Aber er hatte Recht. Wenn ich 16 war, konnten meine Flügel jederzeit zu wachsen beginnen. Liounem war zwar schon über drei Monate lang 16, aber er, oder viel mehr seine Flügel, hatten auch noch bis einen Monat vor seinem 17. Geburtstag Zeit. Ich könnte meine Flügel also tatsächlich noch vor ihm bekommen.
,,Dann sind wir endlich frei !“ Sein Blick schweifte in die Ferne.
,,Glaubst Du wirklich wir werden jemals frei sein ?“ Ich hatte da so meine Zweifel. Wir würden zwar fliegen können, aber die Regierung war ziemlich streng, was unsere Freiheit anging. Die Grenzen zwischen den Ringen waren streng getrennt und die Siedlung durfte nur zur Arbeit oder zu speziellen, zugelassenen Veranstaltungen verlassen werden. Es war zwar schwer zu kontrollieren, was wir außerhalb der Siedlung machten, vor allem hier im achten Ring. Man konnte ja schlecht im Wald Überwachungskameras anbringen und in den Lehmfeldern erst recht nicht. Aber um 8 Uhr abends wurden die Tore der Siedlung geschlossen, um 6 Uhr morgens wieder geöffnet. Außerhalb dieser Zeiten konnte man nur mit einer speziellen Genehmigung und dem dazugehörigen Schlüssel aus und wieder in unsere kleine Stadt gelangen.
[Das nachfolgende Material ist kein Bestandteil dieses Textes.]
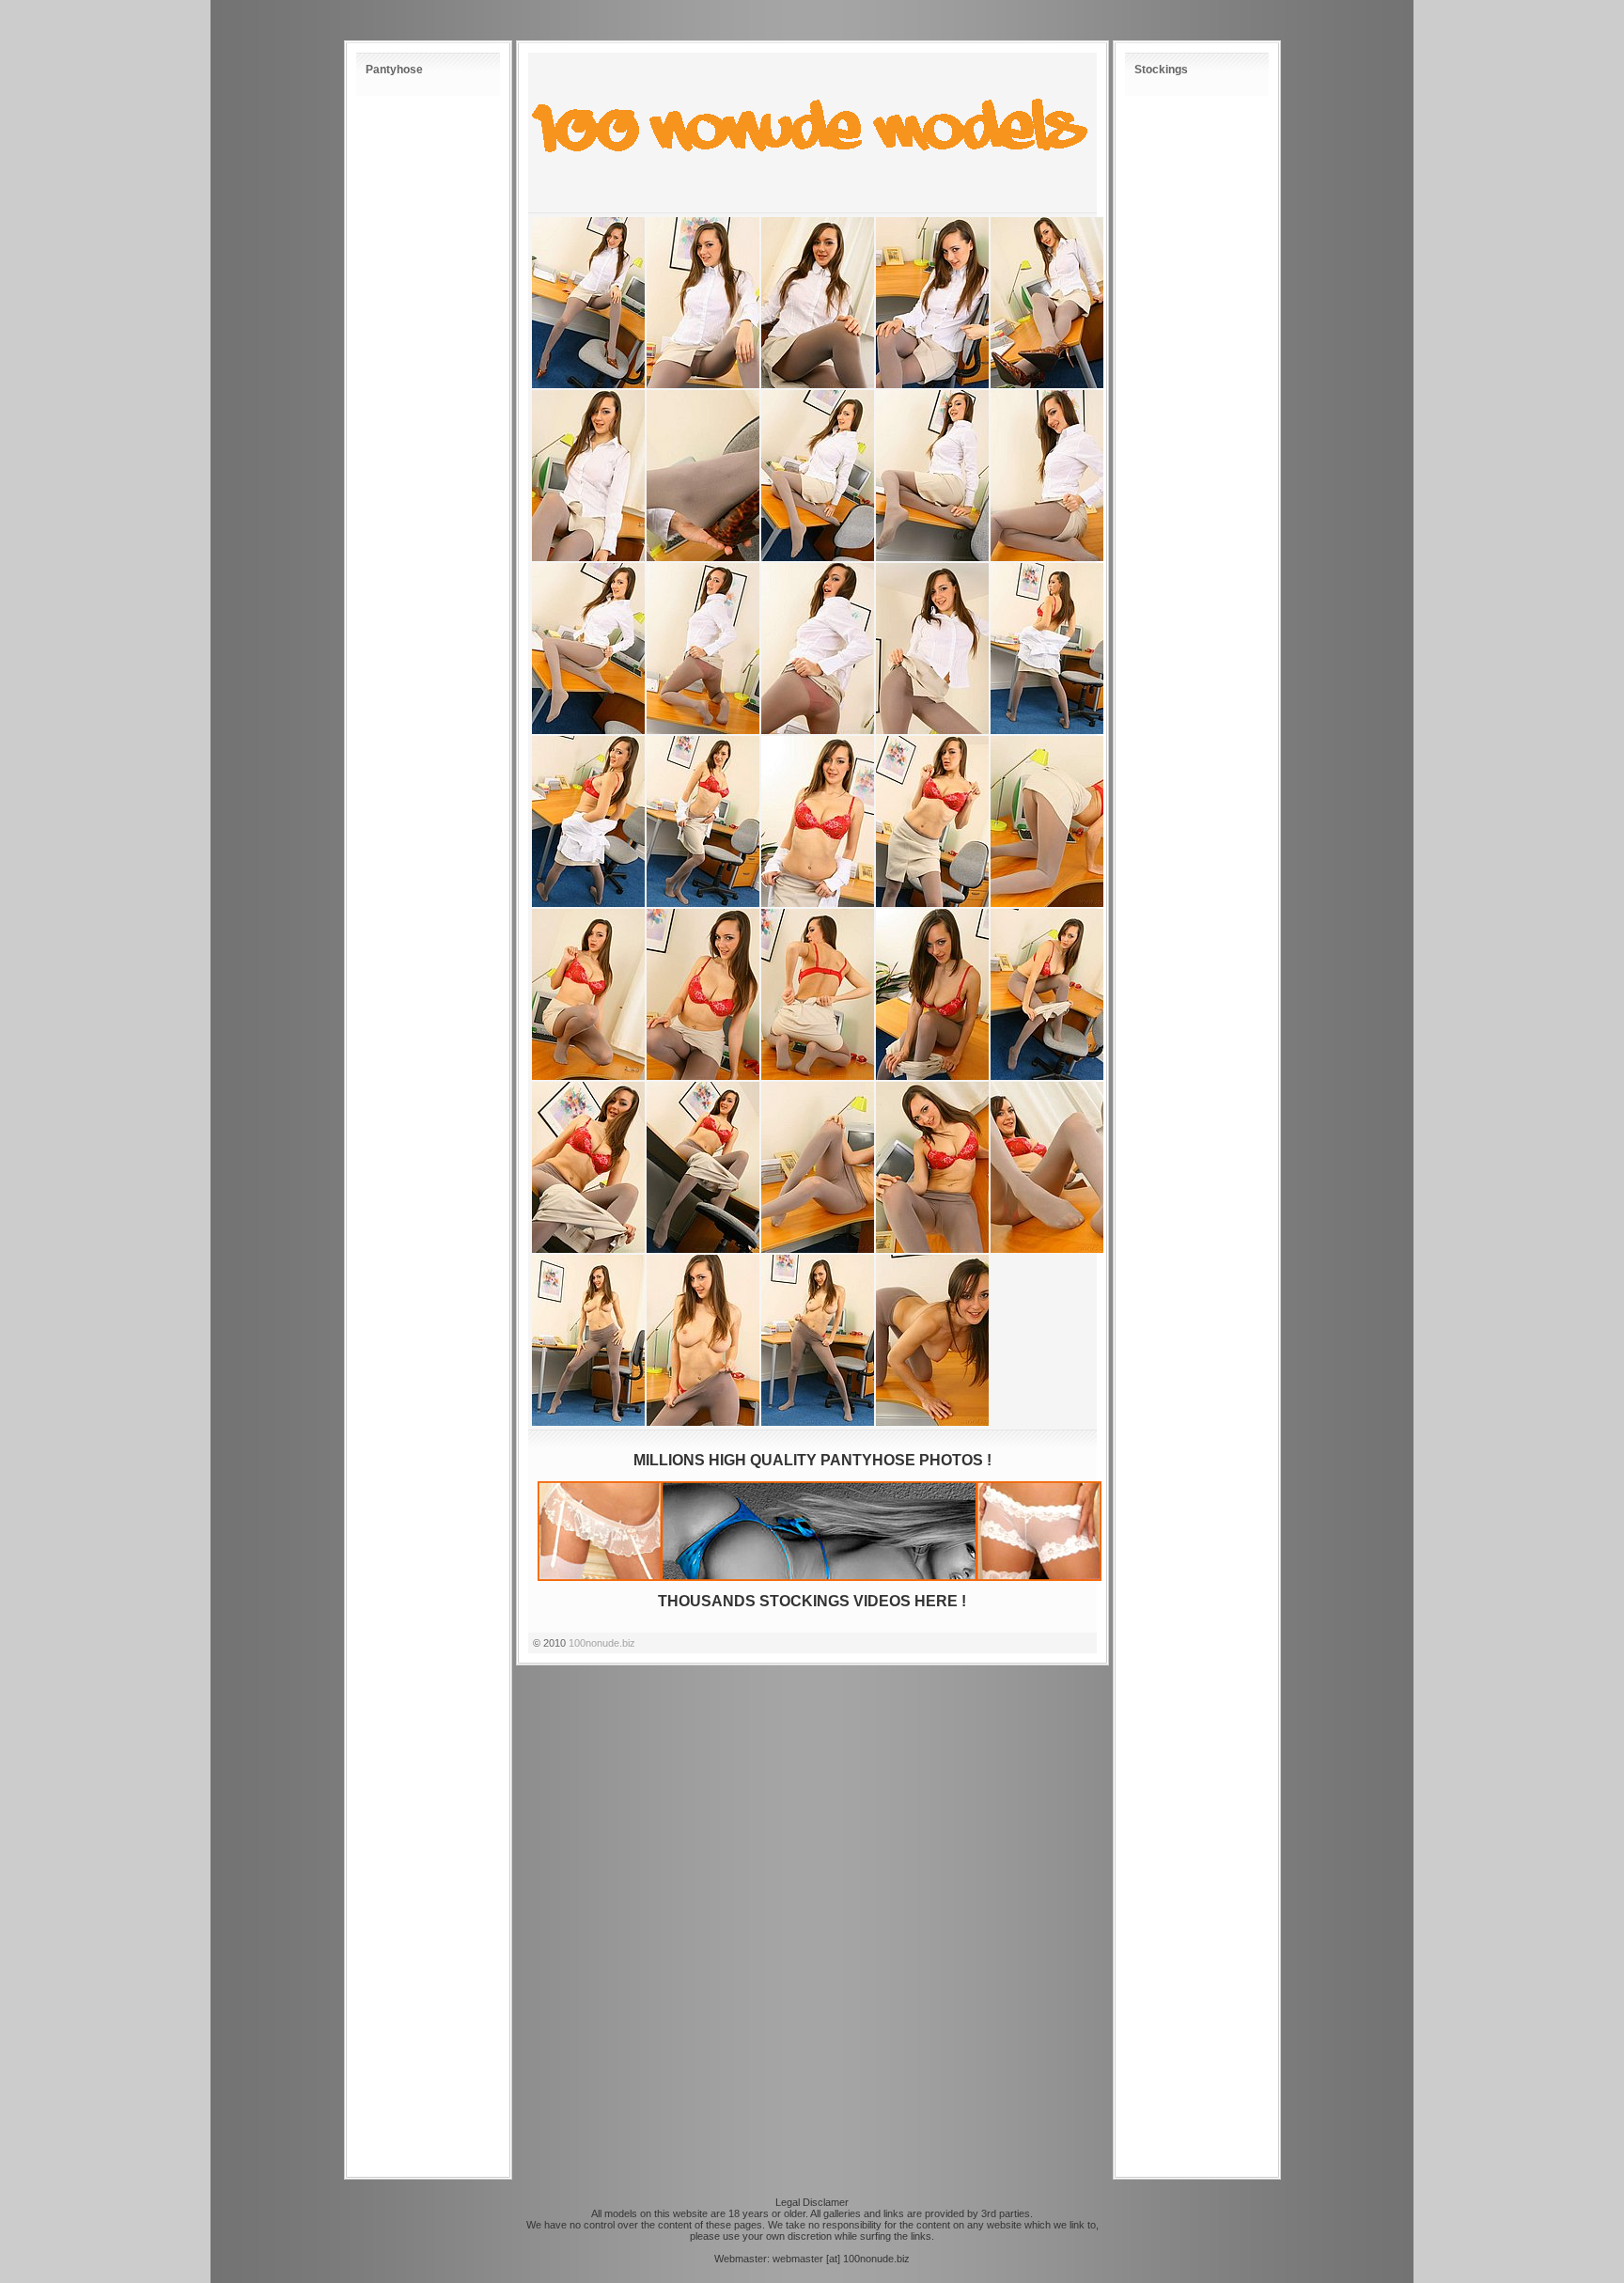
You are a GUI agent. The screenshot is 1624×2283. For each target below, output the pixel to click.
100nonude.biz (602, 1643)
Seine Miene verfinsterte sich. ,,Nein“, brummte er, ,,aber ich glaube ich werde mich dann irgendwie freier fühlen.“ Er vergrub seine Nase in meinem Haar. ,,Vielleicht ändert das neue Königspaar ja etwas daran.“ Ein Schimmer von Hoffnung lag in seiner Stimme.
,,Vielleicht“, antwortete ich vorsichtig, um seine Hoffnungen nicht gänzlich zu zerstören. Ich glaubte nicht daran. In über 1000 Jahren hatte sich das System nicht geändert, also würde es das so schnell auch nicht tun.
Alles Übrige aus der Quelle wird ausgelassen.